Hermitage has accused Interior Ministry officers of illegally taking over assets it managed and using them fraudulently to reclaim $230 million in taxes from the state.
“We’ve succeeded,” Browder told The Associated Press after the vote. “The change in the language is not at all concerning,” he said, adding that he would approach EU member states such as Poland early next year to urge them to impose visa bans. If the officials are banned from one country within Europe’s so-called Schengen border-free zone, then they are banned from all the other countries in the zone.
The resolution says the Magnitsky case “is still an outstanding example of the serious shortcomings within the country’s judicial system ... and those guilty of aggressions against and even murder of human rights defenders, independent journalists and lawyers still too often enjoy impunity.”
A similar measure is pending in the U.S. Congress.
Medvedev fired several top prison officials over Magnitsky’s death and has pledged a full investigation. No one has been prosecuted in the case.
Finnish legislator Heidi Hautala, chair of the European parliament’s subcommittee on human rights, said, “This death was one too many. There comes a point when silence is no longer an option. While there was an attempt by the Russian officials to portray this proposal as anti-Russian, we have been moved by the vast support we have received from inside Russia.”
Fifty Western politicians and scholars, including former foreign ministers David Miliband of Britain and Bernard Kouchner of France and New Mexico Gov. Bill Richardson, condemned Magnitsky’s death in an open letter this week.

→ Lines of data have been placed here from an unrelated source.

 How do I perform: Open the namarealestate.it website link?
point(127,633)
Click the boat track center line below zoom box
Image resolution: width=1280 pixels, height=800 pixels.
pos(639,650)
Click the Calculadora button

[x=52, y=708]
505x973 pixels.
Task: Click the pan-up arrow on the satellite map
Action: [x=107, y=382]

The letter also expressed concern about the case of jailed oil tycoon Mikhail Khodorkovsky. On Wednesday, a Russian judge postponed the long-awaited verdict in Khodorkovsky’s second trial. Khodorkovsky was Russia’s richest man when he was arrested in 2003 and then convicted of underpaying taxes, and the politically driven case was seen as punishment for daring to challenge then-President Vladimir Putin’s power.